Thanks for this (and the others) Alex.

Feb 11, 2014 at 8:50 PM | Unregistered CommenterHenry Galt

I've analysed flood events, and designed flood mitigation measures.

I do NOT believe anyone could manage a flood event as it was happening as Policy 6 describes.
Any more than you can manage a battle field engagement as it was happening.

The flow rates involved, the dynamic flow of water, and what effect opening or closing a sluice gate has is all too dynamic to possibly manage live.

Unless.... the rains in England are very different (uniform distribution over large areas) to the rains in QLD Australia. Then perhaps it's plausible, but you'd need extra large sluices in order to make a difference, otherwise it's just pretending.

Feb 12, 2014 at 2:18 AM | Unregistered CommenterGreg Cavanagh

6:45 PM Entropic man

I suspect you'll find the EA labour bill is skewed well away from the muddy hi-viz footsoldiers of the "Ops Teams"

Your seemingly gushing uncritical defence of the entire EA seems to fly in the face of rather a lot of observed and unequivocal shortcomings in that organisation - publicly aired by a number of people who probably know better than you - its own workforce.

As to your numbers for the EA - you make the simple mistake of believing what the EA execs and Smiffy spout - which would be understandable if they could keep their story straight - but they can't.

You work for The Guardian and I claim my £5

Feb 13, 2014 at 1:28 AM | Unregistered Commentermoonrakin

2:18 AM Greg Cavanagh

In many cases you are undoubtedly correct - flows outside the design parameters of the drainage system result in a flood .... Trouble is as far as the responsible public body is concerned the capacity of the system is presently and deliberately undefined and unequivocally reduced...

It Somerset and across the EA's "estate" it would help considerably though if the measurement systems were considerably less sparse and the publicly owned data was integrated and accessible in a way that enabled 21st century IT assets to get at both live readings and archived data in a sensible fashion.

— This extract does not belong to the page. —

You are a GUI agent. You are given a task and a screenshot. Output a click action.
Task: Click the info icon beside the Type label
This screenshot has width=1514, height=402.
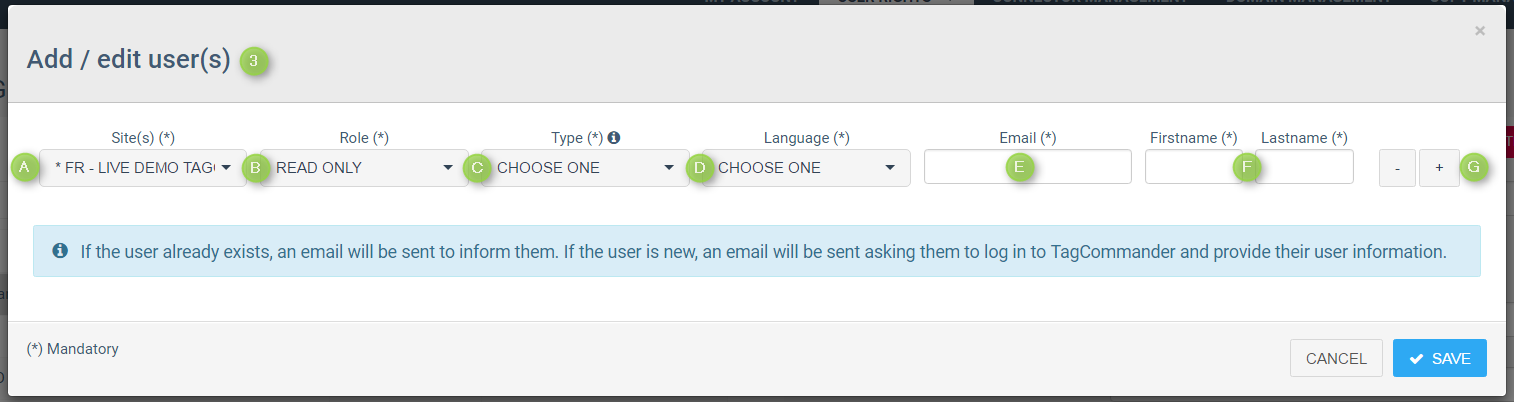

This is not the case.

I've been following the Somerset debacle since it's just down the road - and a regular comment from those affected has been "what's going on?" - there is no Google Earth / Maps "mash up" that takes data from level sensors, integrates it with met data and precision geodetic control etc. that is accessible - yet there are dozens of people cranking the handles on the PR pumps providing inane irrelevant static via twitter etc. A working overall situation monitor would inject a bit of transparency into what's going on - and that is lacking at the moment.

Have you seen a working integration between rain radar and flows through a system ? (anybody?)

Feb 13, 2014 at 1:44 AM | Registered Commentertomo

tomo, this kind of common sense is utterly subversive. Integrating technical and historical information to manage big events like floods?